Bravo in campo a coinvolgere tutti i suoi uomini (21 i titolari schierati nelle ultime 5 partite), sorprendente in sala stampa come comunicatore equilibrato, sereno e nello stesso tempo appassionato: «Non dormo la notte, io e il mio staff stiamo dando tutto per la Lazio».

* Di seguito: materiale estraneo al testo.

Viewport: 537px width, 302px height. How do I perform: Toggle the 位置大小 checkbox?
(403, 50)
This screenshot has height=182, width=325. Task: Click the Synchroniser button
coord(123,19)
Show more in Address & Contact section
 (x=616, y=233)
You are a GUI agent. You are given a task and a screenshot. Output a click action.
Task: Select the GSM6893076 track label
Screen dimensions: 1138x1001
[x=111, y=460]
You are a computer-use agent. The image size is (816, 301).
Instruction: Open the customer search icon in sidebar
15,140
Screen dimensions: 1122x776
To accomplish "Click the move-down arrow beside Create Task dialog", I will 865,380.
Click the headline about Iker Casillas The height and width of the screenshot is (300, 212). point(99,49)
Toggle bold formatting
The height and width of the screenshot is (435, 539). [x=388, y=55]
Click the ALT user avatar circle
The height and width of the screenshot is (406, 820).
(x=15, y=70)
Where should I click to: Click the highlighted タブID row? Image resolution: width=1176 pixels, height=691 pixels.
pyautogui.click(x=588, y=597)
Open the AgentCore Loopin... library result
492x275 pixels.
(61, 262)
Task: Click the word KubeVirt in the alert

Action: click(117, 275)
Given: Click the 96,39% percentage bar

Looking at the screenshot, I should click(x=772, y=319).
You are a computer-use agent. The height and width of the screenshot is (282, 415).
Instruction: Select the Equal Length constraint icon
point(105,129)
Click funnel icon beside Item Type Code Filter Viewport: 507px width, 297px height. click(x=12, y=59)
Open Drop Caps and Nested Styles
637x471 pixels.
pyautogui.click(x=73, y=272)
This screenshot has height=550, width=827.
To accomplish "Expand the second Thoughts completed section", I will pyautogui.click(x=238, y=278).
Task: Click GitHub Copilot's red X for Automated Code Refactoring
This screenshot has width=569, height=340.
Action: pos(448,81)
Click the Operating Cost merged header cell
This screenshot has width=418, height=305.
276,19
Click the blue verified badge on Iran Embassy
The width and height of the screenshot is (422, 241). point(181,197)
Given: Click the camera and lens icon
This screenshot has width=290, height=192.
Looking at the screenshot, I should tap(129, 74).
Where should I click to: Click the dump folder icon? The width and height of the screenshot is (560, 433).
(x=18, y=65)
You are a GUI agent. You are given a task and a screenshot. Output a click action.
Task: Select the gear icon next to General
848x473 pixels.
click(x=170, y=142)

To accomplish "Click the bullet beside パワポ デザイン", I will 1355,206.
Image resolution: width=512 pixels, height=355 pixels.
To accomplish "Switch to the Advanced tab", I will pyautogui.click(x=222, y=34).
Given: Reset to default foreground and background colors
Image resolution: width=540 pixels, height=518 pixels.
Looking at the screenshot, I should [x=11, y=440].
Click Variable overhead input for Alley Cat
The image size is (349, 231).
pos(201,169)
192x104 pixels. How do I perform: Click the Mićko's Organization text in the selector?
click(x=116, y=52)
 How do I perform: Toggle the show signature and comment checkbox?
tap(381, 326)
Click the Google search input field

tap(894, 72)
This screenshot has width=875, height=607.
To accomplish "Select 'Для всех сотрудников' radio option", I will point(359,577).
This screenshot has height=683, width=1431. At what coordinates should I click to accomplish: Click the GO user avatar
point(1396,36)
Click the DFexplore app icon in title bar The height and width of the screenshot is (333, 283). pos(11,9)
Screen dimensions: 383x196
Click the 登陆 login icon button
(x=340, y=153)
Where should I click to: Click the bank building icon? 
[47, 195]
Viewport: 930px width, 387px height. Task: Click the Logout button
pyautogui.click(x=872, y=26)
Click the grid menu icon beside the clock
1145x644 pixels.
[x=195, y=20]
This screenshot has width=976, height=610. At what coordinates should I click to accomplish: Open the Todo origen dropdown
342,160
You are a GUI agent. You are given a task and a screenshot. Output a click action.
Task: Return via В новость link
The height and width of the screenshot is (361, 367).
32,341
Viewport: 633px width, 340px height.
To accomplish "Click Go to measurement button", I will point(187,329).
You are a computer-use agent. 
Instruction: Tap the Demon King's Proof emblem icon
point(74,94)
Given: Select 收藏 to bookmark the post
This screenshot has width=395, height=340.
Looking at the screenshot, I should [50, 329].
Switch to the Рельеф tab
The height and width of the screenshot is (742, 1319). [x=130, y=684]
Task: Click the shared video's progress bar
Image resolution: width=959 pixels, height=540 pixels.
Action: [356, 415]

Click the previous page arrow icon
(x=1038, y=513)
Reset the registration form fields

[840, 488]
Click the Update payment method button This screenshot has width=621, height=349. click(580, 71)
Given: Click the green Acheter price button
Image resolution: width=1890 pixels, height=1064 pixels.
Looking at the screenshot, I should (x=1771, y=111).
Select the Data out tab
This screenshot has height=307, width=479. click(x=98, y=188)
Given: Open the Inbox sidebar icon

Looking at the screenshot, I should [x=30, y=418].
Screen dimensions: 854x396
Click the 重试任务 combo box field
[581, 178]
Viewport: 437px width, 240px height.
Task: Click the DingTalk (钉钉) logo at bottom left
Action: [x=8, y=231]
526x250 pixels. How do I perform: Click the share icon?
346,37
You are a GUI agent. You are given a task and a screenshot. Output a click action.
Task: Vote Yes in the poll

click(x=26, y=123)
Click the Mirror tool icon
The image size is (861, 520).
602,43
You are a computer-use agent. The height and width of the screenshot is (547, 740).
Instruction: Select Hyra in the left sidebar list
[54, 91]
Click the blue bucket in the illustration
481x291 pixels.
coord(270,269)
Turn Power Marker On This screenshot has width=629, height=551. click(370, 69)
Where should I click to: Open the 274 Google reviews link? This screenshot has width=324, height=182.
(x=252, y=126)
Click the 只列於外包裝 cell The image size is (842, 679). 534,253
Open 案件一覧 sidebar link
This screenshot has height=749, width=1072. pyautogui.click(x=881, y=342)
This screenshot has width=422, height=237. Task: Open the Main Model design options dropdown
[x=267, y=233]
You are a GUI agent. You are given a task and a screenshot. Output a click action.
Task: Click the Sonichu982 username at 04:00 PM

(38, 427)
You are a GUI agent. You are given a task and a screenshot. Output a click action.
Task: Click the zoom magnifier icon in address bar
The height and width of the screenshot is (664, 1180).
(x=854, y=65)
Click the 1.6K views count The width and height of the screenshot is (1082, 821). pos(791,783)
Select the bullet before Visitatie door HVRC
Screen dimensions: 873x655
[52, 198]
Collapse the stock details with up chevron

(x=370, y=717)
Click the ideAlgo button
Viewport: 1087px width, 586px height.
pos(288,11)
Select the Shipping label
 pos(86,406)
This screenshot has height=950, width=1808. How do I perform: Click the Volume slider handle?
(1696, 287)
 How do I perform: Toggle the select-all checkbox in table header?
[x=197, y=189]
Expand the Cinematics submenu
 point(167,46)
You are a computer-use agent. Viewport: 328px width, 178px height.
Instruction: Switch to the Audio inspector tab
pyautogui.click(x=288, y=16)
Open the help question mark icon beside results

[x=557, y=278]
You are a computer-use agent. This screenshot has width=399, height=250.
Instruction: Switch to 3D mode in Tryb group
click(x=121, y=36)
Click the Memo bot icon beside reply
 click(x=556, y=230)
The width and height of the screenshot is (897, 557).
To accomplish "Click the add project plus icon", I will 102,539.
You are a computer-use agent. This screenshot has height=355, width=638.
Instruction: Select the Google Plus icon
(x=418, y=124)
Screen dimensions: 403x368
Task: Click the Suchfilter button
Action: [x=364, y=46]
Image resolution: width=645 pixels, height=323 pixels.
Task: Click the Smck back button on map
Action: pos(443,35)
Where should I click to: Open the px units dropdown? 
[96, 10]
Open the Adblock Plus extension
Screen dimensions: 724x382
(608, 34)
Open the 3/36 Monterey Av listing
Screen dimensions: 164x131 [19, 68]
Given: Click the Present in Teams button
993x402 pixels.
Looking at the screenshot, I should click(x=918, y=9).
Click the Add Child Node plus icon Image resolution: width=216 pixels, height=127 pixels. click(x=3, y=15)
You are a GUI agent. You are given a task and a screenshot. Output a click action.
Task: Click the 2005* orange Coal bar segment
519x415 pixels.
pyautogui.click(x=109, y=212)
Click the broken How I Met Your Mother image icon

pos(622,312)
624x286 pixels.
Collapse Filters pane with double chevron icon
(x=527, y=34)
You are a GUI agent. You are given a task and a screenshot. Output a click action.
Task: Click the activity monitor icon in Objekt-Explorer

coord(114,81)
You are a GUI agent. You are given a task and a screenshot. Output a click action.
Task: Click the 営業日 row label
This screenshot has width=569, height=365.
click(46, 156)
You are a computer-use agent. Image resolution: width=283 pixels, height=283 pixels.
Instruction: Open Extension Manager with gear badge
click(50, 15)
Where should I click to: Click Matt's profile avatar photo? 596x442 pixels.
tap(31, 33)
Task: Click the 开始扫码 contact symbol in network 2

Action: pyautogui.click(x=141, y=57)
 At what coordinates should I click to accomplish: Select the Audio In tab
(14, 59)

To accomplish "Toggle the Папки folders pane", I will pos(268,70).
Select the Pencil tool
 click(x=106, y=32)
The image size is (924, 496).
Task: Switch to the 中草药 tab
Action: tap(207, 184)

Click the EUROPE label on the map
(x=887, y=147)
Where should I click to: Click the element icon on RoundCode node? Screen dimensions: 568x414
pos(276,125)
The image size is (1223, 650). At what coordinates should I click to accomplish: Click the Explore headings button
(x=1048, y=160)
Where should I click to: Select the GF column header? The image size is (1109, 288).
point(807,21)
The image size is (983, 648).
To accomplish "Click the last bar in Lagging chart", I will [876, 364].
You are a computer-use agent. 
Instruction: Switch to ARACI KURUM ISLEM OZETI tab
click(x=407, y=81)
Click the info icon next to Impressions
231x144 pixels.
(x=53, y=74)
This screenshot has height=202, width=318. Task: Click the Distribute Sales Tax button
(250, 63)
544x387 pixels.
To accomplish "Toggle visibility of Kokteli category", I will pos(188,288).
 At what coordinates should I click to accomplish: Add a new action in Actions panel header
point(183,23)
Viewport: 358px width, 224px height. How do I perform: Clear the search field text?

Ha creato un feeling speciale con la squadra, che lo segue e lo elogia: «Abbiamo un super coach», ha detto Guendouzi, uno dei giocatori più importanti di questa Lazio capace di vincere quattro gare di fila, tra campionato e Coppa, e di agganciare la Juve al terzo posto in A. Il tutto senza risparmiarsi mai: «Facciamo il lavoro più bello al mondo, non vedo perché un giocatore non debba correre forte in campo», sostiene Baroni. Che ha creato una squadra d’attacco ma duttile, perché poi a Torino, al momento giusto, il 4-2-3-1 si è trasformato in 4-3-3 con un centrocampista in più, Vecino, e una punta in meno, quel Dia inventato trequartista per far coppia con Castellanos. Di sicuro è un gioco che si può definire europeo, tanta corsa, ferocia agonistica e la mentalità di attaccare con molti uomini. Contro l’Empoli 28 cross e 16 tiri, per dire.
Verticalità al potere, il fraseggio sarriano è finito in cantina: qualcuno ha iniziato a chiamarlo Baronismo, ma a lui interessa solo che la Lazio continui a lavorare come ha fatto finora, da Squadra con la esse maiuscola. Il collettivo esalta le individualità, compreso quel fuoriclasse di Pedro che a 37 anni non si è stancato di confezionare perle.
Sulla questione dei rigori, poi, Baroni scrive la lista dei tiratori sulla lavagna: primo Zaccagni, secondo Castellanos, terzo Dia. «Ma che Mattia lo abbia ceduto al Taty è dimostrazione di altruismo», taglia corto il tecnico. È anche da questi particolari che si giudica un (super) coach.